━━ TRECHO SELECIONADO

Remédio amargo, por José Renato Nalini

 
Todo gestor da coisa pública tem a intenção de agradar aos que nele confiaram. Atender às legítimas reivindicações, inovar, concretizar os sonhos e merecer reconhecimento.

Mas em tempos de profunda crise econômico-financeira, percebe-se que entre os anseios e a realidade há um fosso intransponível. É o que se experimenta agora, na gestão do maior Tribunal do Planeta, o gigantesco Tribunal de Justiça do Estado de São Paulo.

Cresceu talvez excessivamente, mercê da ampliação do acesso à Justiça propiciado pela Constituição Cidadã de 1988 e pela intensificação da cultura demandista. Ninguém consegue solucionar seus próprios problemas, até os mais singelos, senão através da provocação do Poder Judiciário.

Isso ocasionou a avalanche de mais de 25 milhões de processos, confiados a 2.500 magistrados e a 50 mil funcionários. Com a tendência de crescente aumento das ações judiciais, numa litigiosidade epidêmica.

━━━━

§ **TAREFAS**:
1. Reescreva a parte do trecho selecionado que começa nas palavras "Todo gestor da" e termina após "de São Paulo.", trocando "crise econômico-financeira" por "crise fiscal".
2. Responda com base no trecho selecionado:
(a) Qual tribunal é descrito como o maior do Planeta?
(b) De que ano é a Constituição Cidadã mencionada?
(c) Quantos funcionários cuidam dos processos?
Os dados a seguir provêm de outra fonte.

━━ DADOS APRESENTADOS

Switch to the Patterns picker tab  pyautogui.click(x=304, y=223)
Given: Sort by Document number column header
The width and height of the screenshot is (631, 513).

━━━━
━━ DADOS APRESENTADOS

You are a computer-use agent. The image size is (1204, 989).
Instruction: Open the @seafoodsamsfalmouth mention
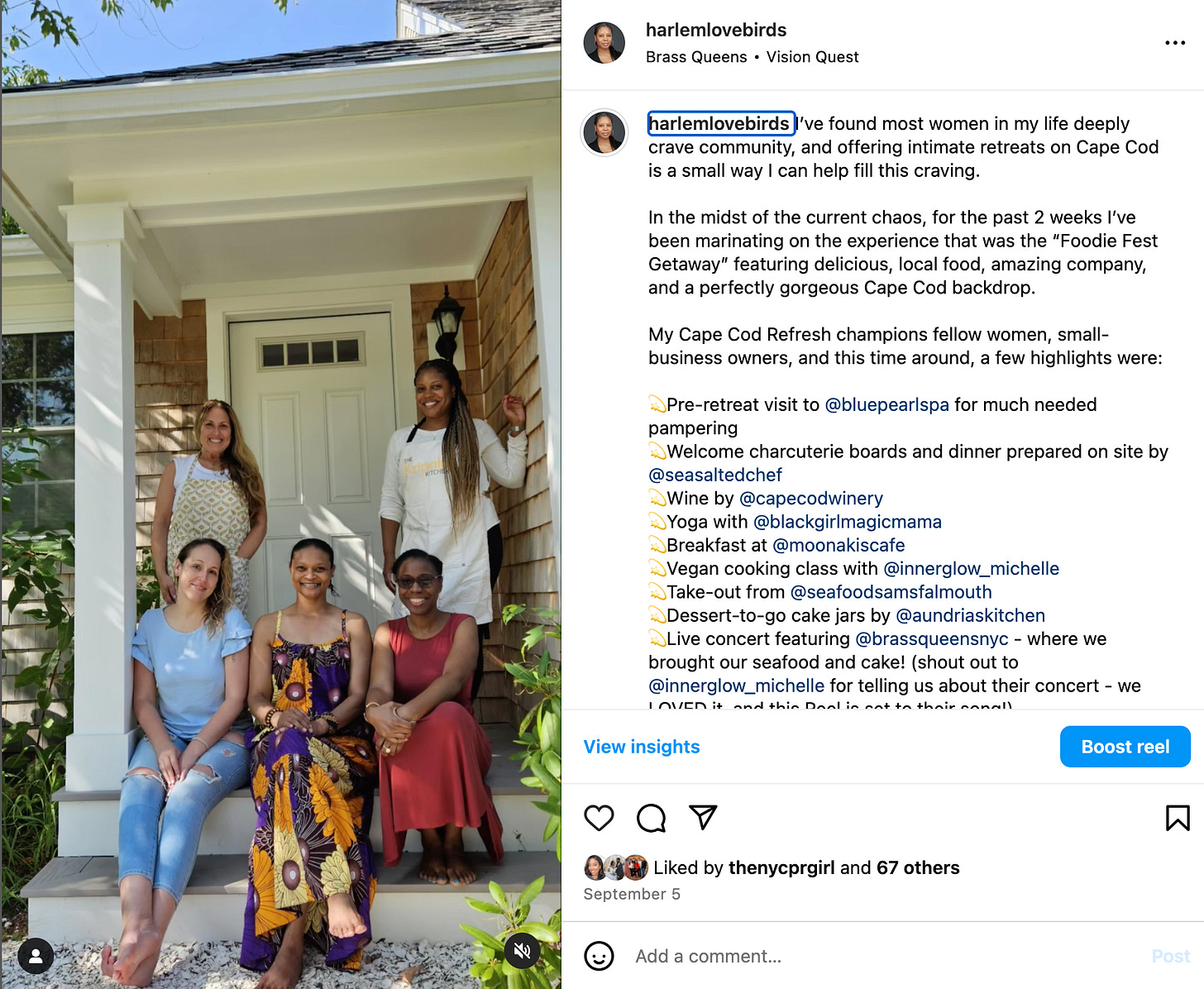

━━━━
━━ DADOS APRESENTADOS

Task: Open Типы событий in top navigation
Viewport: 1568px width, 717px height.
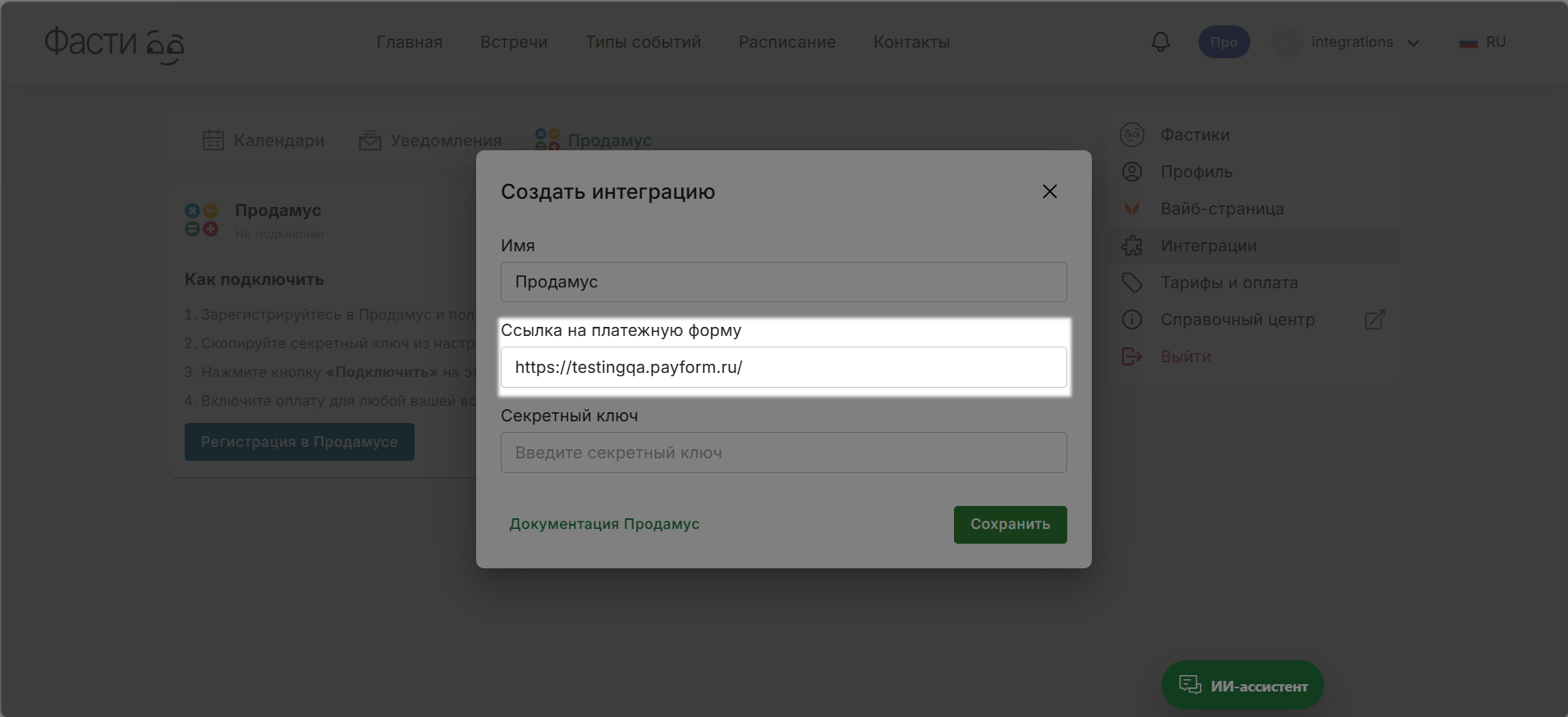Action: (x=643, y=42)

━━━━

§ **RESPOSTAS**:
1.
Todo gestor da coisa pública tem a intenção de agradar aos que nele confiaram. Atender às legítimas reivindicações, inovar, concretizar os sonhos e merecer reconhecimento.

Mas em tempos de profunda crise fiscal, percebe-se que entre os anseios e a realidade há um fosso intransponível. É o que se experimenta agora, na gestão do maior Tribunal do Planeta, o gigantesco Tribunal de Justiça do Estado de São Paulo.

2.
(a) O Tribunal de Justiça do Estado de São Paulo.
(b) De 1988.
(c) 50 mil funcionários.